A single Blue Lake pole bean has grown into a tangled, productive mass.
Rummaging through my collection of seed packets early this summer, I found a handful of Blue Lake pole beans dated to the 2006 season. So I planted these relics in a row between my zucchinis and cucumbers, and figured what happened would happen. If the seeds came up I'd build them a trellis. If they didn't, so be it.
Only one bean sprouted, so I pretty much ignored the row as a cost-free failure.
Goldy | The Stranger
This morning's pickings of green beans. I'll harvest another fistful for dinner.
Four months later this one magic bean has grown into a tangled mass that has long since swallowed the cucumber cages, and has for weeks been producing daily, fistfuls of sweet, crunchy snap beans in return.

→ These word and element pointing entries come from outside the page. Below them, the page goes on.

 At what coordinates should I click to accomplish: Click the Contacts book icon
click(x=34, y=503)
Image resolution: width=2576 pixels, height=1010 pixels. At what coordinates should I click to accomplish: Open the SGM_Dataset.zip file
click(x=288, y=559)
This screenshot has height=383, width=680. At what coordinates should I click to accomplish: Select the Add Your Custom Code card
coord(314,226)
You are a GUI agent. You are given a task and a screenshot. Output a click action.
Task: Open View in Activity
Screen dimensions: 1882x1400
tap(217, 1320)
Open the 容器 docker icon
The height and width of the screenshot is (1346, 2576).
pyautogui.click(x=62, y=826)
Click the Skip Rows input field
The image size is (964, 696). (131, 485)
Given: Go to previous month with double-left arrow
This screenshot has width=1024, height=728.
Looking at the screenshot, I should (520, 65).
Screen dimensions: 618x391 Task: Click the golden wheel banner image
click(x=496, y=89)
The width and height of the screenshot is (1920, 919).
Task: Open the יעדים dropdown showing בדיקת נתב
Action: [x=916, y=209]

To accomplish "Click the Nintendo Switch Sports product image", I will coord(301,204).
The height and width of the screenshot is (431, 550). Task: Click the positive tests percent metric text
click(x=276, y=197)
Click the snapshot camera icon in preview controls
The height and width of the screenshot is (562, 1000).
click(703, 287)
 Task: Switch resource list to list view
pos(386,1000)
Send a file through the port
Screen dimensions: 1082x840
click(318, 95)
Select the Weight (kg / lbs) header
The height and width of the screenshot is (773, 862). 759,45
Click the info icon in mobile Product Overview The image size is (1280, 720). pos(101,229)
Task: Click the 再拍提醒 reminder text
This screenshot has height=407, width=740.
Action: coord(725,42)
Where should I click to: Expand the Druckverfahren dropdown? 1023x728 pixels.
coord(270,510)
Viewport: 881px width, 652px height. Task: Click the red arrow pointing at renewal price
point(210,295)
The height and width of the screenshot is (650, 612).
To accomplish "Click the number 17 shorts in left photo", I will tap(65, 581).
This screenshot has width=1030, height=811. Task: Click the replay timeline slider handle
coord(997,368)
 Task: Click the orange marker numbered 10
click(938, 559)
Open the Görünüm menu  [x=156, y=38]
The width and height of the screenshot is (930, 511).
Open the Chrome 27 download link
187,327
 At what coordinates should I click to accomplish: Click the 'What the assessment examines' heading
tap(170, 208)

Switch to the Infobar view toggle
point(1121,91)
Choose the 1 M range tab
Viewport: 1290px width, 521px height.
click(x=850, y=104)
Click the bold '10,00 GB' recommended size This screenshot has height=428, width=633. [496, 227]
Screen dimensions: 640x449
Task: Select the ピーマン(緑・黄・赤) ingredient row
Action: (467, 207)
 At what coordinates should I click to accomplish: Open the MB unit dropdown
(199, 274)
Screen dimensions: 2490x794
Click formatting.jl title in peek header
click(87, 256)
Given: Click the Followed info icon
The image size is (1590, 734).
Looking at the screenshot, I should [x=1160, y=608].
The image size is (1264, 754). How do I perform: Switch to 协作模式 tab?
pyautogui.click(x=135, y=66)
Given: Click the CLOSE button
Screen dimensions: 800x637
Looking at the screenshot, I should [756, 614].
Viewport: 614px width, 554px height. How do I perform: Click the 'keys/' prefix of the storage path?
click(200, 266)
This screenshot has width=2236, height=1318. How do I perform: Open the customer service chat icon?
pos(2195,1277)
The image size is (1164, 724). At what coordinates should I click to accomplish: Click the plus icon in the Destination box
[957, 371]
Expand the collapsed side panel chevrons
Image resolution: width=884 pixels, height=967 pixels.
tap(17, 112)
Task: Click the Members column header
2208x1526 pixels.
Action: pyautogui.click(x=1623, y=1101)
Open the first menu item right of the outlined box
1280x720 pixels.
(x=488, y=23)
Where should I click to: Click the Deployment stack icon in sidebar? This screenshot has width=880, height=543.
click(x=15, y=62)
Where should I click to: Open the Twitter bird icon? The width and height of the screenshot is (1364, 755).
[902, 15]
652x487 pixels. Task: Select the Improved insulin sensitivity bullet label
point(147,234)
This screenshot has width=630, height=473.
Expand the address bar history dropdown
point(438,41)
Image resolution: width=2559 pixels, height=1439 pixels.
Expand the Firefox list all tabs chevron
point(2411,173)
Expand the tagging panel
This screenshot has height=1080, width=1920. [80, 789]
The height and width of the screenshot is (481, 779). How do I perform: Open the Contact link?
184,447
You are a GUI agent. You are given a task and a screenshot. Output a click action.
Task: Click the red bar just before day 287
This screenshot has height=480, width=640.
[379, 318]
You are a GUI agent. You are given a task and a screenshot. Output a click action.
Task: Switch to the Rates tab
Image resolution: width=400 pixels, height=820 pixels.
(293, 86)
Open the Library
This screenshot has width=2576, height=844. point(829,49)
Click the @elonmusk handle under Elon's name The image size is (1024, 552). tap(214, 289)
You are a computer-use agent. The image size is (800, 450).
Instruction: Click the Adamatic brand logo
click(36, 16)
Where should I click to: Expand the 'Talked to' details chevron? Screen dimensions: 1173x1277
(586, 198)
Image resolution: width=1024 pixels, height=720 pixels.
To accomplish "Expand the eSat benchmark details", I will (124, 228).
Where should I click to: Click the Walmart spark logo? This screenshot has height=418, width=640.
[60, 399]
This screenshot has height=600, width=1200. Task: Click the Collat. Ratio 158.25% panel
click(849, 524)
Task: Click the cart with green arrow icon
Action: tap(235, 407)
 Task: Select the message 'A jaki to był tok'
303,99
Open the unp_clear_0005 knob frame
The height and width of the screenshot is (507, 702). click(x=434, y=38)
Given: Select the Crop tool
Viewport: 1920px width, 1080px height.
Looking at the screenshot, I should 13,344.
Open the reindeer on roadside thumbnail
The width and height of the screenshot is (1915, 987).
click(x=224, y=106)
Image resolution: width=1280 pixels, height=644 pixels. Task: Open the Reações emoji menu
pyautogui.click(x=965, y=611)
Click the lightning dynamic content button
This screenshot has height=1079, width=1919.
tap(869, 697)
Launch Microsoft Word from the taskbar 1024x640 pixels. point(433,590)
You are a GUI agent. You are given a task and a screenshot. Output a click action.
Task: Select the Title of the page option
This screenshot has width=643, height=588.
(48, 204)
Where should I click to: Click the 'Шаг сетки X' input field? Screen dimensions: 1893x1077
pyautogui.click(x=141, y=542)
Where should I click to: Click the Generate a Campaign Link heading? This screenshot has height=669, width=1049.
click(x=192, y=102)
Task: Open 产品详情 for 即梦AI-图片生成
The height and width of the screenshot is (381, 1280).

For those who have never tasted a fresh picked green bean—I mean a really fresh picked green bean—the experience is totally unlike the bland, limp, supermarket facsimile. Juicy and crunchy and surprisingly sweet, we eat 90 percent of our harvest raw. And as this one magic bean has demonstrated, my god can pole beans be productive. Bush beans have been developed for commercial harvest, ripening all of their fruit at once. Pole beans produce weeks of harvest, continuously flowering until the weather kills them back.
I've always had good luck with pole beans, but never anything quite as robust as this one magic beanstalk, so I'll certainly be saving seeds. Next year's rotation puts the beans along a south-facing fence—prime garden real estate. So if the saved seeds turn out half as productive as their parent, this time next year I'll be wondering why I planted all those goddamn beans!